Barbara Slevin, an expert on Iran at the Atlantic Council of the United States think tank, believes that Iran’s move is aimed at putting pressure on the incoming Biden administration to gain more chips in future negotiations with the United States, so that the Biden government can resume compliance with the Iran nuclear agreement and lift sanctions against Iran as soon as possible.

Slevin said that the longer the Biden administration will wait for the resolution of the Iranian nuclear issue in the future after Iran increases its enrichment of uranium enriched uranium, the more enriched 20% will be.

And if Biden keeps his promise and soon returns to the Iran nuclear agreement, the situation can be quickly reversed.

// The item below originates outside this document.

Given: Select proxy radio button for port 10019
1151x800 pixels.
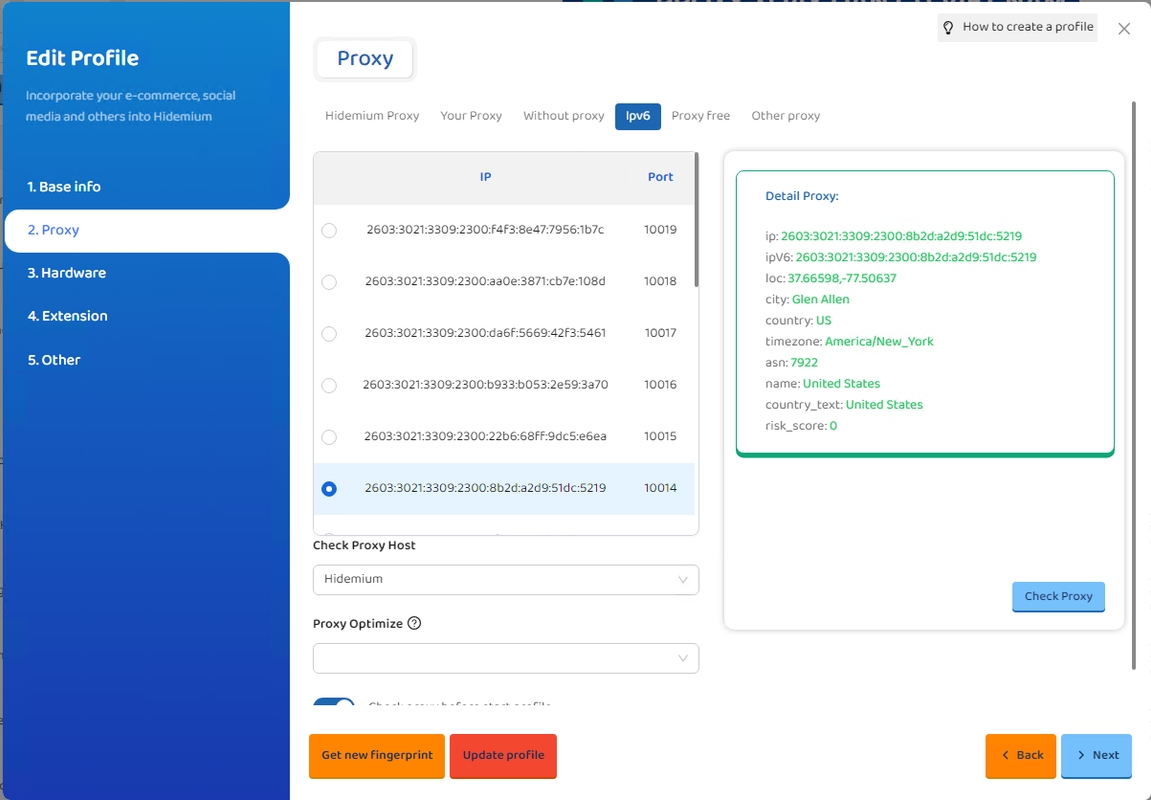Looking at the screenshot, I should [329, 231].
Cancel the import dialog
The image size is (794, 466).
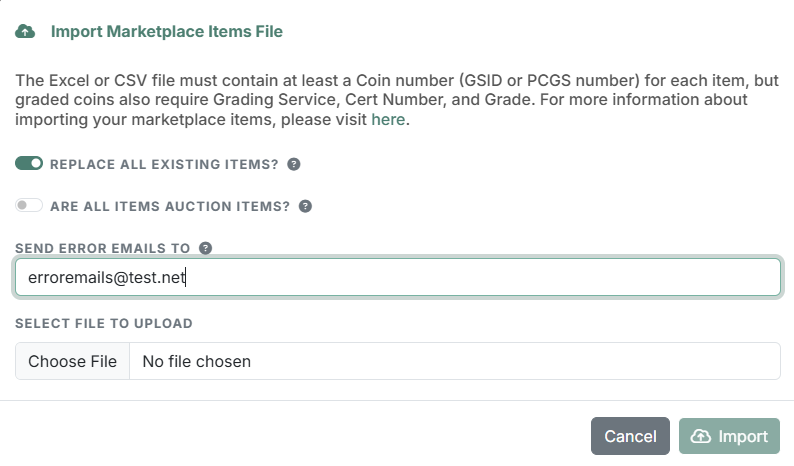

U.S. President-elect Biden and his team have publicly said on many occasions that the United States will return to the Iran nuclear agreement subject to its compliance with the agreement.

Jack Sullivan, Biden’s announced presidential assistant to national security, reiterated this position in an interview with the media on the 3rd, and said that the Biden administration would involve Iran’s ballistic missile capability in subsequent negotiations with Iran.

Sadek Tsibakaram, a professor of political science at the University of Tehran in Iran, said that Iran is cautiously optimistic about Iran-United States relations after Biden took office.

However, he believes that the tone of the relationship between Iran and the United States is difficult to change. After all, since the Islamic Revolution in Iran in 1979, the confrontation between the two countries has lasted for more than 40 years, and this contradiction is likely to continue.